What cam types are best for finger bows?


----------



## mike hogan (Nov 22, 2007)

Round wheels for smooth roll over on the cam,also affords you the ability to shoot a clicker as well


----------



## tpspaz (Oct 15, 2013)

*Vantage LTD*

Hello, if you still have your Hoyt can you give me the specs on it. Also what are asking for it? 

Thanks, Dan


----------



## tguil (Mar 3, 2003)

owensww3 said:


> What cam types are best for finger bows?


 Round wheels may be fine, but in my opinion, you can't beat cams for hunting. I shoot a 2002 ProTec with CommandCams+, 41 inch ATA. I find that I like its solid wall. Was going to trade for Vantage Limited and then later a Tribute, but decided that I shoot this bow so well I'd be crazy to spend the bucks on a new bow. Just sayin'.


----------



## Paul68 (Jul 20, 2012)

tguil said:


> Round wheels may be fine, but in my opinion, you can't beat cams for hunting. I shoot a 2002 ProTec with CommandCams+, 41 inch ATA. I find that I like its solid wall. Was going to trade for Vantage Limited and then later a Tribute, but decided that I shoot this bow so well I'd be crazy to spend the bucks on a new bow.

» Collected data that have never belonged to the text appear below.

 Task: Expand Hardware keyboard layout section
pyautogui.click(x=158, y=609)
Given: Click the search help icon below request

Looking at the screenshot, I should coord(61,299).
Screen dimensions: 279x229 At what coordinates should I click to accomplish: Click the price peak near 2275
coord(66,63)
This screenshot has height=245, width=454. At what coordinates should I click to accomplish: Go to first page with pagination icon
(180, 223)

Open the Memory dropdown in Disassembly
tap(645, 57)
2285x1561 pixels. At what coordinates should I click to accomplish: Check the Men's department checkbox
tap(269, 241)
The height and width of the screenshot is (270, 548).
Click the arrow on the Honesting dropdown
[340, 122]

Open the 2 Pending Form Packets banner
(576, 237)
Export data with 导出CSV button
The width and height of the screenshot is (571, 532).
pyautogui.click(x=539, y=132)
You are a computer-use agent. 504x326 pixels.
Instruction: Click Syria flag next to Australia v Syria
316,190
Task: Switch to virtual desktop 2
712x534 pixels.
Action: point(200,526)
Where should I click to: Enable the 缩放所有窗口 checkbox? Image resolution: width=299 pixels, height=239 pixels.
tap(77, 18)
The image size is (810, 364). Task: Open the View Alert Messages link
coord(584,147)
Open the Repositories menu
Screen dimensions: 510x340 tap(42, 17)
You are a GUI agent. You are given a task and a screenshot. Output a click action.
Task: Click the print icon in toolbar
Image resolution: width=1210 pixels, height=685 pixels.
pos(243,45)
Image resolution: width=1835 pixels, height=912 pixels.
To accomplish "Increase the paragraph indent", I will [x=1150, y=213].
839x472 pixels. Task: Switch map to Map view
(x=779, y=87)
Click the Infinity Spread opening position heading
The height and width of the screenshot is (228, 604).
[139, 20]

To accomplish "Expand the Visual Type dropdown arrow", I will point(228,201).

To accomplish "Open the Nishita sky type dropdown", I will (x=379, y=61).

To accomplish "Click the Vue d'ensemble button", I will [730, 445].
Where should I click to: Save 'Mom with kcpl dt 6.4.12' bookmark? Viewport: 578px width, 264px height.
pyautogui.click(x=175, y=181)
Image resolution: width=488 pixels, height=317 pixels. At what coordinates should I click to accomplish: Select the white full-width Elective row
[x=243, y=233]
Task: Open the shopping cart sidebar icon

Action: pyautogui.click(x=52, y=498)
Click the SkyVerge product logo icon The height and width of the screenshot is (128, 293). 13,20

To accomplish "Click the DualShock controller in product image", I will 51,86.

Just sayin'.


This is a really interesting point to me. I've stayed with the Accuwheels for awhile now, but broke out a bow with the Cam 1/2 on it this weekend, and found the solid wall not only comfortable but really enjoyable to shoot. I thought I would miss the "spongy" feel of the wheels but liked the short "release window" the Cam 1/2 provides. It makes me police up my sloppy technique. I almost feel like I've got a nun with a wooden ruler ready to smack my knuckles if I get sloppy; she's just wearing a habit with a Hoyt apple (sorry, Catechism flashbacks!).


----------